Mars Polar Lander: Lost but now found?
By Ron Cowen
Minutes before the Mars Polar Lander was expected to touch down on the Red Planet on Dec. 3, 1999, NASA lost contact with the spacecraft (SN: 3/4/00, p. 159: Available to subscribers at No signal from Mars Polar Lander).
Now, researchers think that they have located the remains of the craft and its parachute, Michael Malin of Malin Space Science Systems in San Diego reports in the July Sky & Telescope.
Malin’s team used a camera that it built, which flies aboard the Mars Global Surveyor spacecraft, to search for the lost craft. One image, taken in 2000, showed hints of a parachute, a patch of dirt perhaps disturbed by a rocket blast, and a bright spot that might be the wreckage of the lander itself. But in the absence of corroborating evidence and with uncertainties about what the wreckage would look like, the initial identification appeared “extremely speculative,” Malin says.
Last year, his team reexamined the picture after the same camera discerned the parachutes of the twin Mars rovers. The rover parachutes are made of the same material as that of the lander. By comparing parachute images and other details, Malin and his colleagues concluded that the tantalizing image taken in 2000 almost certainly shows the lost lander’s remains.

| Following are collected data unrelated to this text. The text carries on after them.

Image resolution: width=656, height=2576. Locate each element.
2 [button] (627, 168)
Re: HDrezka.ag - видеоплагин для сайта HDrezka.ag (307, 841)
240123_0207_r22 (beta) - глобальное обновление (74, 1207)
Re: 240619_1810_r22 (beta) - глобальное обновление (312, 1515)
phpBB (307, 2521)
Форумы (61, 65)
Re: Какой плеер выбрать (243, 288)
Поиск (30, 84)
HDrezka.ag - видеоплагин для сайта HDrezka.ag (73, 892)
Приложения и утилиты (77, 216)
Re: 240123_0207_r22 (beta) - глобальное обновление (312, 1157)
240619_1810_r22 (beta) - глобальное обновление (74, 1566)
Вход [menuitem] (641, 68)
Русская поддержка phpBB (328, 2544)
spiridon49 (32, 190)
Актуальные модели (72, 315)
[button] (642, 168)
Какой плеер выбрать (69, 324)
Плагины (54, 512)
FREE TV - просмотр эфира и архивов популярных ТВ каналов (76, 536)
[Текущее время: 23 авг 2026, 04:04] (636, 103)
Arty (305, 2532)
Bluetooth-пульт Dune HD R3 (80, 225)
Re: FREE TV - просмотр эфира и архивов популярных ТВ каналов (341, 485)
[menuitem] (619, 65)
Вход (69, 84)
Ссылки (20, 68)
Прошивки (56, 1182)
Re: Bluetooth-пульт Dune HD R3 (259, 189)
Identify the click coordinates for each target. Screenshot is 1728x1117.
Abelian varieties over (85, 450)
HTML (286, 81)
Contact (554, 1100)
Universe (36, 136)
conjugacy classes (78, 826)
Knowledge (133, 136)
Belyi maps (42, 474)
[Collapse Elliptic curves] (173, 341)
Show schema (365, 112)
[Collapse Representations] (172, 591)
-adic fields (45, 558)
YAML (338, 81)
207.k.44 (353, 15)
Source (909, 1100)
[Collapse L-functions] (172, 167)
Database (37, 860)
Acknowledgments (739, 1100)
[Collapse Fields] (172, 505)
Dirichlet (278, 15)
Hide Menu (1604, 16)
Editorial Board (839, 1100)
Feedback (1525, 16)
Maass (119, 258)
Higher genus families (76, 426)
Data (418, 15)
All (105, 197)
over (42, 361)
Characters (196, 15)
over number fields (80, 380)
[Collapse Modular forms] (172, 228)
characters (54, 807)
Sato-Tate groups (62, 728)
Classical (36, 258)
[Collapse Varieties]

The appearance of the Martian surface in the image suggests that the lander crashed because its braking rockets stopped firing slightly too soon. That concurs with the scenario proposed by a NASA review board, which said that the lander probably shut off its landing engines when software mistook the deployment of a landing leg for a signal that the craft had actually touched down. The image indicates that despite the crash, the lander remains largely intact.